À la suite d'une demande d'aide formulée le 10 janvier 2013 par le Président du Mali, adressée à la France et au Conseil de sécurité des Nations unies, et au titre de l'article 51 de la Charte des Nations unies relatif à la légitime défense, la France a engagé, avec le soutien de huit pays (Allemagne, Belgique, Canada, Danemark, Grande-Bretagne, Espagne, États-Unis et Pays-Bas) une intervention militaire, l'opération « Serval », afin d'atteindre trois objectifs :

- stopper l'offensive des terroristes et les empêcher de menacer l'État malien ;

- préserver et retrouver l'intégrité et la souveraineté du Mali ;

- faciliter la mise en oeuvre des décisions internationales en accélérant les programmes de soutien et de partenariat entre les forces africaines et les forces européennes.

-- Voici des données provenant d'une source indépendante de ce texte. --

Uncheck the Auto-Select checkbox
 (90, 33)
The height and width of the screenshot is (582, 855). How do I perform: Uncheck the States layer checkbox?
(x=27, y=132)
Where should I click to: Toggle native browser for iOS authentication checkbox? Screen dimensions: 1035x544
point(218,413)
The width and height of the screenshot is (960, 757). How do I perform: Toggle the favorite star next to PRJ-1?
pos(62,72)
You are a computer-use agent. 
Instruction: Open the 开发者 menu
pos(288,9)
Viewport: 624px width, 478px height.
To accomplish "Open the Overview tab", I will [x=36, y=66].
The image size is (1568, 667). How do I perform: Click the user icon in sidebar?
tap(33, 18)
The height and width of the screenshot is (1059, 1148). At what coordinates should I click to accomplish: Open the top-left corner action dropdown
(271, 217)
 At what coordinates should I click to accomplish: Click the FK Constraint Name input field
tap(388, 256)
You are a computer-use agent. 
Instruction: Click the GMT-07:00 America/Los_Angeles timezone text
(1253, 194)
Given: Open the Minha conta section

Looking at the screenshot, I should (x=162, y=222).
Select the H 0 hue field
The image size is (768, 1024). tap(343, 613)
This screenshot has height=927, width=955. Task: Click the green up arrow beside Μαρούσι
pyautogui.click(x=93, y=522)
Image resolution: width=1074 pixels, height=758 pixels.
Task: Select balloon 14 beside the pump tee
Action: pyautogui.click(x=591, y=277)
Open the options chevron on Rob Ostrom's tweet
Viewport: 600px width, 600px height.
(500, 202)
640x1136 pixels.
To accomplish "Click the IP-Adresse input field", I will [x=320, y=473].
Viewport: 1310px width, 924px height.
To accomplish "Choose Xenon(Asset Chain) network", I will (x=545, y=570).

La première phase de l'opération Serval a permis de stopper l'offensive des groupes armés djihadistes (GAD) vers le sud. Lors de la deuxième phase, les plateformes aéroportuaires du nord du Mali de Gao, Tombouctou, Kidal et Tessalit ont été successivement reprises aux GAD, ce qui a permis aux forces françaises de reprendre le contrôle du nord du pays. La troisième phase a consisté à neutraliser les GAD et à récupérer leurs matériels dans leur sanctuaire du Nord, au sein de l'Adrar des Ifoghas. Enfin, un transfert progressif de la mission aux partenaires maliens de la France ainsi qu'aux forces de l'ONU (mission multidimensionnelle intégrée des Nations Unies pour la stabilisation au Mali, MINUSMA) a été opéré.

L'opération Serval a été un succès . Les groupes armés terroristes ont effectivement été profondément atteints dans leurs forces vives, des milliers de tonnes de matériels et de munition (200 tonnes d'armement et de munitions ainsi qu'une vingtaine de tonnes de nitrate d'ammonium) ayant été récupérés et des bases d'entraînement détruites. Les menaces à court terme pour le Sud du Mali ont été supprimées.

Il convient de souligner que le rôle des forces françaises prépositionnées en Afrique a été déterminant dans ce succès. Les unités prépositionnées au Tchad, en Côte d'Ivoire et au Sénégal ont ainsi eu un rôle essentiel dans l'opération Serval, en convergeant vers le Mali et en formant un « groupement tactique de circonstance », en liaison avec les forces spéciales et avec le soutien de l'armée de l'air.

L'opération Serval, succès militaire indéniable, n'a cependant pas supprimé la menace terroriste. Celle-ci est en effet loin de se limiter au Mali et s'étend à toute la zone sahélienne. Dès lors, en partenariat avec les États de la région, la France a décidé de mettre en place un dispositif global pour l'ensemble de la bande sahélo-saharienne : l'opération Barkhane.